Tunisie : L’onde de choc de la démission du ministre de finance arrive au FMI
« Après sa transition politique, la Tunisie aura des défis économiques et sociaux urgents à relever, notamment un taux de chômage élevé et des disparités régionales », a précisé le Fonds monétaire international (FMI) dans un récent communiqué publié ce samedi.
Le FMI estime que « la Tunisie sera confrontée à des défis économiques urgents » suite à l’ étape de transition que le pays franchit actuellement. La Tunisie « devra transformer son économie », toujours selon le FMI.
Le FMI estime que la reprise de l’activité économique en Tunisie reste sous la menace de « l’instabilité de la situation économique et de la faiblesse de l’environnement mondial ».
Fin 2011 et après la chute du président Ben Ali, la Tunisie « s’ est fondée d’un gouvernement provisoire démocratiquement élu et dominé par les islamistes du parti Ennahdha », ajoute l’instance monétaire mondiale évoquant, à ce niveau, la récente démission du ministre tunisien des Finances Houcine Dimassi.
Le ministre tunisien des Finances, ajoute le communiqué, a présenté fin juillet sa démission, citant des « désaccords grandissants » avec le gouvernement de la troïka ( Islamistes d’Ennahdha et leurs satellites CPR ,Ettakattol ) sur le plan des politiques monétaire ( allusion au limogeage de Mustapha Kamel Nabli du poste de gouverneur de la banque centrale ), économique et sociale du pays.
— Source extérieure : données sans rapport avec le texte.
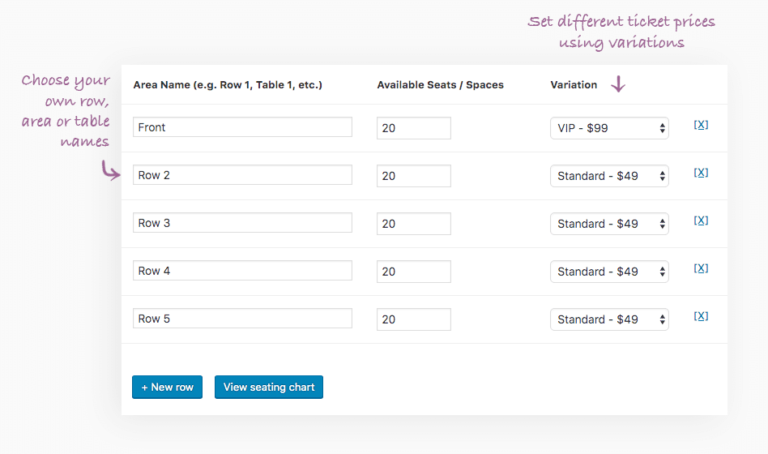Focus the available seats box for Row 5
This screenshot has height=454, width=768.
point(413,319)
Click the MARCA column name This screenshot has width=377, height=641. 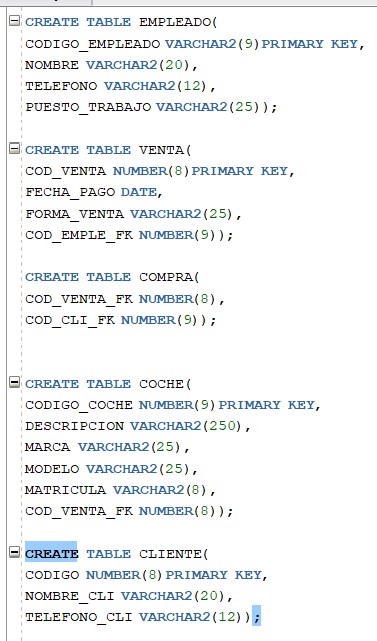click(47, 447)
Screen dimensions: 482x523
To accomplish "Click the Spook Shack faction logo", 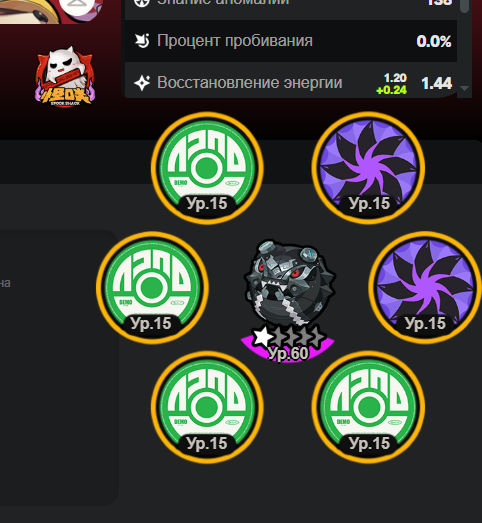I will (65, 77).
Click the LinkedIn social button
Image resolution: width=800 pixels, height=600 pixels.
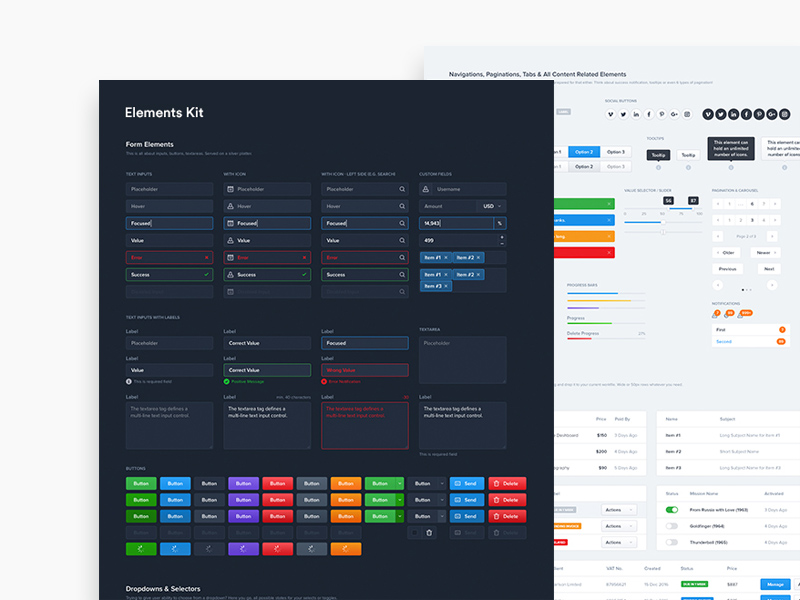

Selon le FMI, « la reprise de l’ activité dans le pays reste sous la menace de l’ instabilité de la situation économique et de la faiblesse de l’ environnement mondial ». La Tunisie, ajoute le FMI dans son communiqué, « qui a connu une récession en 2011 avec un recul de 1,8% de son PIB, connait encore des difficultés notamment sur le front de l’ emploi ».